Several days have passed and while rucking up the hill, I peeled of the bandaids and finally got a look at my finger. It was a nice cut and you could tell it was pretty deep. Obviously, I am at the machine and it is doing exactly what it is supposed to do. For the moment, at least for this story, I am not just going to take it for granted. I know very well what I wrote above this. I meant it then and I mean it now. We live in this numb, take it for granted existence, when, in fact, it is a goddamn miracle. Do you have any idea how many things have to happen just to type one letter on a keyboard? 

When I saw yet another, perfect column of ants, synchronized in their Rockette routine, tip toeing across the kitchen counter top, it threw me further into the smallness of all life. The smaller you think, the bigger the world and the more miraculous and interconnected it is. We take so much for granted, not like ants, who live for a purpose.

This one time, I didn’t look at their column and immediately sponge them into ant heaven. They are so tiny and they all seem to get along so well. They just seem to be traveling from here to there, with an admirable commitment. We seem to have a helluva time doing the same. They don’t seem to think at all and most of the time, neither do we. My finger episode made me seriously aware of how ant-like we seem to behave. It’s funny, if they thought about it, there would likely be chaos in their world. In our case, I believe it would be the opposite. 

We have so many things in common with each other. All the shit we take for granted, takes away from our shared humanity. Our bodies function pretty much the same. Like I said above, blinking and breathing and feeling and thinking and moving are who we all are. No matter where we live or what we look like, we all do those things and so much more.
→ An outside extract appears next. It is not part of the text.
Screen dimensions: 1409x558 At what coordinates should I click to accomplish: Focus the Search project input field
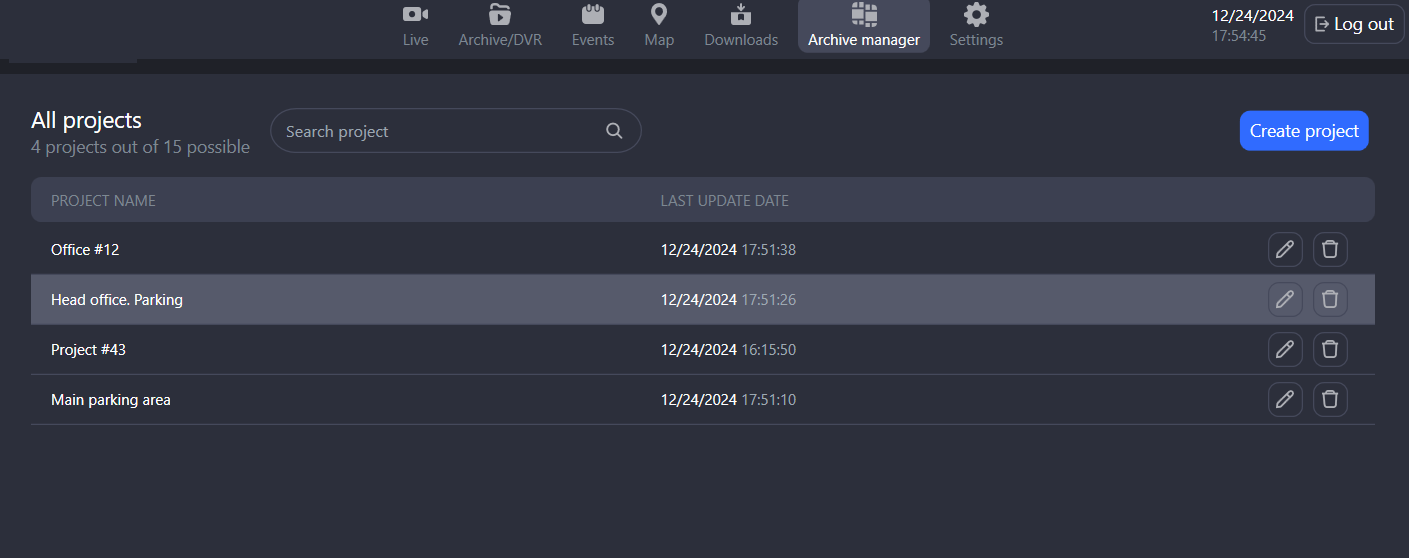click(x=440, y=131)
This past week, Iran publicly hung 29 people in one day. Thailand is a shit show as their royalty clings to power. Bangladesh has thrown out its ruler. England is fighting with right wing extremists. Jesus Christ, Taylor Swift concerts were cancelled in Austria, because some asshole wanted to kill thousands of people. Venezuela just had an election that would have made Trump proud, because of how it was criminally mismanaged.
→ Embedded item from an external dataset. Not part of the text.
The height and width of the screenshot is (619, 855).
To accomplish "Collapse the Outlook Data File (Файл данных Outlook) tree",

Our country has become a fertile breeding ground for every variety of crackpot imaginable and it seems to be OK with everyone. Like the ants marching along the kitchen counter, no one seems to want to break out of the chorus line of sameness. We are supplying weapons so Israel can mutilate children! Hey you, keep in step!

What the fuck has happened to our humanity, or is it some kind of myth, best left for poems and prose? How can we treat each other so badly? Are we so different that all our left index fingers won’t bleed if they are cut with a sharp knife?

The first sentence in the last paragraph is the sad truth of our history. I write, because I consider it a light, if only for me. I think when my time comes, I hope am afforded the time to read my stories in their entirety, for the first time. If you took the hundreds of pages that contain my stories and spread them out, end to end, it would be a world class ant trail. I would curl the last page, so they could recount my stories from end to beginning, traveling the circle that all life is.